Sean Bernard takes on the weight of climate change
- By Liam O’Connor | December 16, 2022
With the weight of the world on his generation’s shoulders, Sean Bernard, a grade 12 student from Meadow Lake, Sask. feels a sense of hope after taking on the massive task of presenting at the 2022 United Nations Climate Change Summit, also called Conference of the Parties (COP27).
Bernard was chosen for the project by his northern lifestyles teacher, Tanis Crawford, which he said is because of his known student advocacy within Carpenter High School.
“We need our youth who we’re educating as teachers,” said Crawford. “We need our youth holding us as adults responsible for it (climate change) because they are inheriting this.”
With a team of other like-minded youth leaders from around the world, Bernard and the team met over various Zoom meetings, where they created the Global Child Manifesto,
The manifesto entails problems in the student’s communities around the planet, then solutions and their own personal opinions.
Because you’re Indigenous, do you have a different understanding and relationship with the environment that may have been of benefit to the COP27 presentation?
Bernard: I had a sense of responsibility that I felt to take this on, and not only for myself, or for the indigenous communities, and especially my communities. So I feel like there’s an under-representation of our communities and these indigenous people.

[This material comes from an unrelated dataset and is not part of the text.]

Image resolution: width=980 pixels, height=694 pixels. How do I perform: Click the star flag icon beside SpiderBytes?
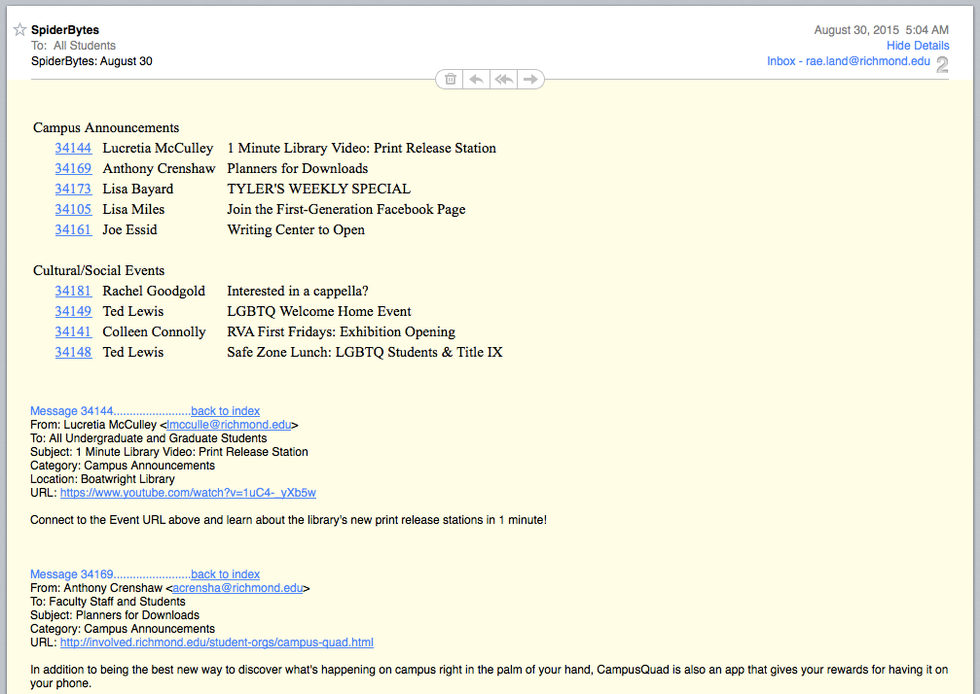click(19, 30)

Recently, a new UN analysis indicates that the planet is not on track to meet the Paris climate accord agreement. How does that make you feel as a youth inheriting the environmental catastrophe that scientists are predicting?
Bernard: At first, it seems scary. And it is a little a sense of like, worrisome, but after this experience, after working with the children that I worked with, like people my age, I have a sense of hope. Now, the sense of this positivity that we’re here, and we’re wanting to learn, and we want to demand our voice, we want to advocate our voice out there.
Why do you think there is a sense of urgency in your generation compared to others?
Bernard: Well for me, there is no planet-B, there is only Earth, and this is where for me as an Indigenous person the earth is the spirit and the earth is the relationship that we have with the earth is so special on that connection. And the urgency for me is that losing that connection is very, very hard for my community, my traditions, my culture and my identity.
In your opinion, what’s preventing countries from meeting environomental goals?
Bernard: We have to start finding different ways we can start living rather than having this linear way of living. Because if we have this linear way of living, there’s no sustainability, there’s no sense of cycle. We can’t recycle what we’re doing.
Which environmental area specifically could Canada strive to improve currently?
Bernard: From living in Saskatchewan, and also being a neighbor to Alberta, we’re very high on oil, we’re very high on fossil fuels and that’s how our economy works here. We have to start making this change, where it’s not going to be our main economy, we have to start creating some sustainable energy and sustainable jobs where people can actually start working in a different field rather than in the oil fields and in the fossil fuel industry.
This interview has been edited for length and clarity.